The rhythm section begin Aldana’s opening track, Alegria, with a tightly spinning, springl-loaded rumble as Aldana plays a terse melody overhead and builds methodically toward a carefree, gently triumphant vibe. There’s some defiantly individualistic Sonny Rollins in there, but there’s also the catchy, impactful “jukebox jazz” of JD Allen, as well as a tight, familiar chemistry similar to Allen’s long-running trio. Short, punchy figures and an emphasis on Aldana’s upper registers figure prominently throughout the album.
Before You has a fetching, hey-wait-a-minute-don’t-leave-yet feel over a shifting clave (Aldana wrote it for her boyfriend…awww). Rueckert’s misterioso, stygian cymbals and Menares’ precise, tiptoeing lines amplify the brooding mood of Aldana’s spacious, airy approach throughout Time. The album’s title track is its most trad yet carefree: Aldana has a great sense of humor and that really comes through here. And it’s contagious.
As a writer, Menares is represented by two tracks. The first, Desde La Lluvia is e minimalistic, lyrical jazz waltz where Aldana waits til the third time around before she goes dancing where the clouds used to be, in a bright after-the-rain scenario. Menares opens his other number, En Otro Lugar, with a bit of a solo ghost ballet before Rueckert gets a brisk clave going and Aldana lingers toward the back, choosing her spots: you can hear some of the considered yet fearlessly warped tones of an old mentor, George Garzone in there.
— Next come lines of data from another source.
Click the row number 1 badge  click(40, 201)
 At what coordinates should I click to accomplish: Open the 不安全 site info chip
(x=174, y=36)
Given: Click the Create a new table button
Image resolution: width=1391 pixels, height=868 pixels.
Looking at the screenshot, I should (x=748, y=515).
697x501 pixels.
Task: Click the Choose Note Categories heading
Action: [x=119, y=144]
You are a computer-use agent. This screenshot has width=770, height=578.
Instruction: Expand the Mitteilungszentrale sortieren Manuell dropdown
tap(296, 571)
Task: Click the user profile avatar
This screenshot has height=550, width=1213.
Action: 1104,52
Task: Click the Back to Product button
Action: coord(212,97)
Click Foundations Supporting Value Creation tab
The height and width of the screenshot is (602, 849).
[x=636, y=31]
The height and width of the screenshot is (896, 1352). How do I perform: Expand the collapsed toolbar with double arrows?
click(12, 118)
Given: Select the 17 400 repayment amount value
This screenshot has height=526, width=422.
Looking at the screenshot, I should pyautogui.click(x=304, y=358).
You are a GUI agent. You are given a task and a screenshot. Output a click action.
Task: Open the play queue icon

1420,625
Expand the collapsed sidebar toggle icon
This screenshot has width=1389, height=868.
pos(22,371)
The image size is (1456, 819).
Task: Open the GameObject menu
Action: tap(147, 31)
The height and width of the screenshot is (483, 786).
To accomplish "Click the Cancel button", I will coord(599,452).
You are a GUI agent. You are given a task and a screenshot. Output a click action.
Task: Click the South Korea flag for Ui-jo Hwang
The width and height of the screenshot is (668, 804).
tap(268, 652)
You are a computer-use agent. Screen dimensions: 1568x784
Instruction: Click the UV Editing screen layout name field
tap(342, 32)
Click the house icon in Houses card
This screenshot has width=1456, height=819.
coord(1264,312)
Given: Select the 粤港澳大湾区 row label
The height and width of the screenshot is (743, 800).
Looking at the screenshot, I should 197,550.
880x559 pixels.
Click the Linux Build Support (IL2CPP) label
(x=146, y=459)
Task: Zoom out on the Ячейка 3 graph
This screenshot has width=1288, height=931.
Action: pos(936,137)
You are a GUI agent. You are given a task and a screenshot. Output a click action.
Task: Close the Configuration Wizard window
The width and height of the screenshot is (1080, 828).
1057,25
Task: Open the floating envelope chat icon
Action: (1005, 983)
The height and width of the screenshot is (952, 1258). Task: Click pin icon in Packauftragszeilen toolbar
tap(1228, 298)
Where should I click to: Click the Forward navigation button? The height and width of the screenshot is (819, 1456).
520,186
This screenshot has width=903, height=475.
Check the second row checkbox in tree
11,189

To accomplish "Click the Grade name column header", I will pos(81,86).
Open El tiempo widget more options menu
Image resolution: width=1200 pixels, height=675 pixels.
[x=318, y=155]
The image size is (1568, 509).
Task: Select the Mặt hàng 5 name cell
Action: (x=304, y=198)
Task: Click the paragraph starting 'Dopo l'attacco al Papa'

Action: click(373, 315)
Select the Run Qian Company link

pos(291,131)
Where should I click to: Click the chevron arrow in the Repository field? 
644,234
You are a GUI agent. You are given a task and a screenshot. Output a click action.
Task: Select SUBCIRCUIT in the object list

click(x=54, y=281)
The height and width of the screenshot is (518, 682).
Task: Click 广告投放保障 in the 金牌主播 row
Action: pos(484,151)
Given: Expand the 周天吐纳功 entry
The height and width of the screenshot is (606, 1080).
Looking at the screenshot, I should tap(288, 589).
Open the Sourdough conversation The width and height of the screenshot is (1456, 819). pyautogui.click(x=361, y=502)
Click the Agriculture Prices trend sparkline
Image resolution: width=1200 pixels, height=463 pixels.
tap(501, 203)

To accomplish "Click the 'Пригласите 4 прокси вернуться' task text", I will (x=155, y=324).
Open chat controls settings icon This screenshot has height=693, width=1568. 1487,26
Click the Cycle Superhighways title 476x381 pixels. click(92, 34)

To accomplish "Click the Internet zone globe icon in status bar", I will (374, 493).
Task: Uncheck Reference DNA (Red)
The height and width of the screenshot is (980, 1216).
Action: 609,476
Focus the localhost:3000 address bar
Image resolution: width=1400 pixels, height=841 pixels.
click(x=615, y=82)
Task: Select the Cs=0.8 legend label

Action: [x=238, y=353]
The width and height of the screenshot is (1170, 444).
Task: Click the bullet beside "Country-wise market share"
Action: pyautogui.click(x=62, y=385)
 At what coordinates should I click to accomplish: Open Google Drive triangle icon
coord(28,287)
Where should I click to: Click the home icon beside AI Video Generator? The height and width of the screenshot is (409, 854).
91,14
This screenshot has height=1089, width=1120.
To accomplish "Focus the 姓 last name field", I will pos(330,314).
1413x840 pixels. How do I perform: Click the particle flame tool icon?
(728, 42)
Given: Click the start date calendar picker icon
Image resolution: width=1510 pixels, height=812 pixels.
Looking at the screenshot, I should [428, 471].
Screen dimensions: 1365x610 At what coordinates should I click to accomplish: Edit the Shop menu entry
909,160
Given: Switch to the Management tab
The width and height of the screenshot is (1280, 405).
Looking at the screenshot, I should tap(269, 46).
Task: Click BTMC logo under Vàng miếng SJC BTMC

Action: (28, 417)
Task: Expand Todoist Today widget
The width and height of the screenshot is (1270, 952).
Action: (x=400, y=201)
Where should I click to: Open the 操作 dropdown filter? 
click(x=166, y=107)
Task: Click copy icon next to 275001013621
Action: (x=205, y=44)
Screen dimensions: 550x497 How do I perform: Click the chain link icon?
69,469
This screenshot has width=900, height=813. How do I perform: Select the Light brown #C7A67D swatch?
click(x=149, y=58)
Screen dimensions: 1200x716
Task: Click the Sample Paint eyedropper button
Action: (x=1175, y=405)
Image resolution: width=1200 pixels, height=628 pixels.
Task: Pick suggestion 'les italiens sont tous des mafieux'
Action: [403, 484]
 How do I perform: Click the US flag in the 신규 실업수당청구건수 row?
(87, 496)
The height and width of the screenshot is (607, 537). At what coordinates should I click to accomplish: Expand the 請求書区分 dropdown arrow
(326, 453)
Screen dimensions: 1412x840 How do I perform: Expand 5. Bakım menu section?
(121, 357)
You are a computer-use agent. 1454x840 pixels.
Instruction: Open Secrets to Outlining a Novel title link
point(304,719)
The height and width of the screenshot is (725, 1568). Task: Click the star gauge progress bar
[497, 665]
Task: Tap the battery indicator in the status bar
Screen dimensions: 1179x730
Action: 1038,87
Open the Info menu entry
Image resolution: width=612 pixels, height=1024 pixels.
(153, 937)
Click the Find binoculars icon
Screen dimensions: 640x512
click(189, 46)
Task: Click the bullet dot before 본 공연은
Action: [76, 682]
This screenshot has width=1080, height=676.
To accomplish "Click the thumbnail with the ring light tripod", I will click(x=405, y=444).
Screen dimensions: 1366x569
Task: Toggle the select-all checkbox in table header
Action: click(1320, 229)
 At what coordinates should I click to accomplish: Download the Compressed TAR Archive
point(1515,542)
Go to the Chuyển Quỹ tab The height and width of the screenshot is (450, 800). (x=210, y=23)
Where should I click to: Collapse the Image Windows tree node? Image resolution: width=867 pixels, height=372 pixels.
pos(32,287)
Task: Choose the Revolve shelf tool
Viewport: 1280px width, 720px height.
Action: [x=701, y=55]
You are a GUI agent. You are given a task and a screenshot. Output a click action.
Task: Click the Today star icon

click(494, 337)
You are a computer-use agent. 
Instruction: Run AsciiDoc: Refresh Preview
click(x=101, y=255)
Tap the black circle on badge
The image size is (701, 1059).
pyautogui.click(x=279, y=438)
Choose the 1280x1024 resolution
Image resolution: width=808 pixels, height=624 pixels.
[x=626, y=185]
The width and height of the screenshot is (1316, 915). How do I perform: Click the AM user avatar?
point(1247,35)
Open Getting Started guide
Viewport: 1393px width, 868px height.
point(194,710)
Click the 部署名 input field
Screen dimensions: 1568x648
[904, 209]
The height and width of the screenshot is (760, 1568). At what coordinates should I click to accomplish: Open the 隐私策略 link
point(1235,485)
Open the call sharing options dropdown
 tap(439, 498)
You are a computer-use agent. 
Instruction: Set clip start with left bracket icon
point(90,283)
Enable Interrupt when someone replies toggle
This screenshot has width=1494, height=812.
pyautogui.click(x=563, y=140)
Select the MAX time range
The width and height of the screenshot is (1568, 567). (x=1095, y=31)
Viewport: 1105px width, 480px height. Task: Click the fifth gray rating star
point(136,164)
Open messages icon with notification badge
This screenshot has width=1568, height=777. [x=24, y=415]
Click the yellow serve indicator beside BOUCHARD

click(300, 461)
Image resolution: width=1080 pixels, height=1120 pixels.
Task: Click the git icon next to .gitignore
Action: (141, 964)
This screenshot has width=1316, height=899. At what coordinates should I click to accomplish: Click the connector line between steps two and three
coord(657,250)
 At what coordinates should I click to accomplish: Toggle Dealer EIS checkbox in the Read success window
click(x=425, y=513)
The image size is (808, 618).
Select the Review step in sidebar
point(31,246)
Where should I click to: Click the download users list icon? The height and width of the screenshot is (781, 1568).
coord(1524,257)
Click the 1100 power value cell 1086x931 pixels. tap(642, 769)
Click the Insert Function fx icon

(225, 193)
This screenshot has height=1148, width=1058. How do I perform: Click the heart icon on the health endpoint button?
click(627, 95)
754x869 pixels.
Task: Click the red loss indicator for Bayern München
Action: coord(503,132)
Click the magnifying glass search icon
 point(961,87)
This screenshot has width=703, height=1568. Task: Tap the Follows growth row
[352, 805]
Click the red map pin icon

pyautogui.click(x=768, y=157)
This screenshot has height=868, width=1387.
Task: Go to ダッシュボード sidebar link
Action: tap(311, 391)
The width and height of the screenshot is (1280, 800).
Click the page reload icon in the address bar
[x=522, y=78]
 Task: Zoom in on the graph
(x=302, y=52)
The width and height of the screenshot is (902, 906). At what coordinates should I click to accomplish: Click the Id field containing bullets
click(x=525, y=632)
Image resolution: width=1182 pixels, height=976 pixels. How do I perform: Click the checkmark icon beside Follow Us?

Rueckert brings two numbers to the album. Obstacles, the first, anchors judiciously considered variations on its hook in subtle rhythmic shifts, building to a floating swing capped off with a wryly galloping drum solo. Menares loops a cachy riff as Servant shifts in an out of a spinning triplet drive, Aldana once again hanging back with an austere, bluesy purism. The lone cover here is a sparse, misty, wee-hours bass-and-sax take of the Kurt Weill/George Gershwin tune My Ship.
In an era where so many players bleat and blow like a four-year-old with a jar of bubble soap, Aldana’s restraint and sense of purpose here are a breath of fresh air.